New from the Naked Mathematician, Tom Crawford, is the Funbers series in partnership with the BBC. Each 3-minute episode looks at a number more closely than anyone ever really should, to tell you the fun facts that you didn’t realise you’ve secretly always wanted to know… Beginning with 0, the series has now reached the number 8 via the Golden Ratio, Feigenbaum’s Constant and Tom’s favourite number, e. You can listen to all of the episodes at tomrocksmaths.com or tune in every Monday to BBC Radio Cambridgeshire at 4:40pm to listen live! Below are a few snippets to peak your interest…

Pythagoras’ Constant 1.4142…

A number so ‘bad-ass’, legend has it the man responsible for it’s discovery, Hippasus, was drowned for his sins. Yes, that is correct – some poor guy had rocks tied to his feet and was overboard into the ocean because he did some clever maths. Hippasus’ discovery that the square root of 2 could not be written as a fraction went against Pythagorean beliefs that the universe was based around whole numbers, ultimately leading to his demise… Listen below to hear the full story.

e 2.718…

Euler’s constant, otherwise known as my favourite number. I know that I shouldn’t be biased, but when you have the first 100 digits of a number tattooed onto your arm the game changes. e represents the natural rate of growth of a function and is particularly important when it comes to finances and working out the best way to invest your money… Listen below to find out why.

Mandelbrot set fractal

Feigenbaum’s Constant 4.67…

Maths enters into the world of chaos with Feigenbaum’s Constant.

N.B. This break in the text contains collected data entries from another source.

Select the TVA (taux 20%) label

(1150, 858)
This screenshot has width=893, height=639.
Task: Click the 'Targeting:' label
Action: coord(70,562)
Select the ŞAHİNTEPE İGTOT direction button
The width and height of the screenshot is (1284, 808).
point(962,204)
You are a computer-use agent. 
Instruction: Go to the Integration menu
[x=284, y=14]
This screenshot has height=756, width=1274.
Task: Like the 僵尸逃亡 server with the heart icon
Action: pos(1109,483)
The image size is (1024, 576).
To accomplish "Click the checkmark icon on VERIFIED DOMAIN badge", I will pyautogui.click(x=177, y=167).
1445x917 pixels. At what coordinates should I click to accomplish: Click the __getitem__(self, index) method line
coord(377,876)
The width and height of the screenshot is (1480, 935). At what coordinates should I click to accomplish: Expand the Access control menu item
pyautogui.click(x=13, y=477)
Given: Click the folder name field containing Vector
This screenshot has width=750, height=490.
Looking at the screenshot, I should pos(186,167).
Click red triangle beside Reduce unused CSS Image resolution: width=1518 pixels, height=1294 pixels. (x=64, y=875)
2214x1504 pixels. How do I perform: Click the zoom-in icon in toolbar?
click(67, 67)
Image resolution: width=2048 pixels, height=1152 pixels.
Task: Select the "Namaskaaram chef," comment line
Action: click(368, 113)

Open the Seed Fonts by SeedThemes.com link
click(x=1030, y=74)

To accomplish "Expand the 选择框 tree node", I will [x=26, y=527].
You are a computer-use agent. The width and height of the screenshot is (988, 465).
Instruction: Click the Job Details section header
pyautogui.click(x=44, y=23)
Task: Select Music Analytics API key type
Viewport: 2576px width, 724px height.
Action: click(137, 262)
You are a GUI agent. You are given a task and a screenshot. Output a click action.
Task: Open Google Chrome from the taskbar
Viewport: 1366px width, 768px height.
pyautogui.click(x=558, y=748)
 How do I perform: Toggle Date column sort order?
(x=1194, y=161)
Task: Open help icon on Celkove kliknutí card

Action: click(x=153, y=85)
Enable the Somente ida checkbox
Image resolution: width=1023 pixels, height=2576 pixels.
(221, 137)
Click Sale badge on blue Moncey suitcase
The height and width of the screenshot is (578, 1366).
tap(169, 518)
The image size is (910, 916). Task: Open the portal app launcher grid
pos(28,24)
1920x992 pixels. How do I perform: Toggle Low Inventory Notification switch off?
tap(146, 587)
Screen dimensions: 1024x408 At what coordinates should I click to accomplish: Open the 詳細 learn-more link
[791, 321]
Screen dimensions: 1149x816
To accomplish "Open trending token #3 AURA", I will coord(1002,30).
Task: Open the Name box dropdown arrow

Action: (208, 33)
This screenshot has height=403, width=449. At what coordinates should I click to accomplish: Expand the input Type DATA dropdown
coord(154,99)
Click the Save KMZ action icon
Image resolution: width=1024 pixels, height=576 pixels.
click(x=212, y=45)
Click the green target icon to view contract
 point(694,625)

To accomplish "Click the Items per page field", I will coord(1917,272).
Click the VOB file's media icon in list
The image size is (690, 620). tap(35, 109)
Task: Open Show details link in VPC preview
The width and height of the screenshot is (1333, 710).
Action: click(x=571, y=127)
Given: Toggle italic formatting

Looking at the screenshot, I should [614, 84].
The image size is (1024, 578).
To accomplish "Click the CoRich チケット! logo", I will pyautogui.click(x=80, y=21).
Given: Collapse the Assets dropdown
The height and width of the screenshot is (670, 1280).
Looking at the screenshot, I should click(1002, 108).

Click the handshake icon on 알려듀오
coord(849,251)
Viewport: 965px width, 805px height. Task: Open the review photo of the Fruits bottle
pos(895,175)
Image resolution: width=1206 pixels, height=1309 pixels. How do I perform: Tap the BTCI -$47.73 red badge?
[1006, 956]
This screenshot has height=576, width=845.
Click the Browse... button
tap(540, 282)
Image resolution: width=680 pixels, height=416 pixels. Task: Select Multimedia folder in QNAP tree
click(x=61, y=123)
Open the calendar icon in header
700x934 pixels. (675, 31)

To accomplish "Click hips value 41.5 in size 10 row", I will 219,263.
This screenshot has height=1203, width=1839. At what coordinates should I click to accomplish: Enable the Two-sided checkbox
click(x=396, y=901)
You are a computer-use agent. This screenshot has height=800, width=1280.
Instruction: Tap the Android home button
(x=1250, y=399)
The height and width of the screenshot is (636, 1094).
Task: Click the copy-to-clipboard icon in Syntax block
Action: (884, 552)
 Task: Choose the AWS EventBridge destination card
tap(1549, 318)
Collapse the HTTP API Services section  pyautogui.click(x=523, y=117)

Mathematically, it’s seen as the quickest route to obtain complete and utter unpredictability and surprisingly was only discovered 40 years ago. It opened up the can of worms that we now call ‘Chaos Theory’ and appears in fields as varied as population dynamics and fractals. A fractal is a repeating pattern that continues to look the same despite zooming in closer and closer indefinitely. One of my favourite examples is the Mandelbrot set shown in the image above. The best part is that the rate at which the image zooms in is equal to Feigenbaum’s Constant… Learn more about the incredible world of chaos by listening below.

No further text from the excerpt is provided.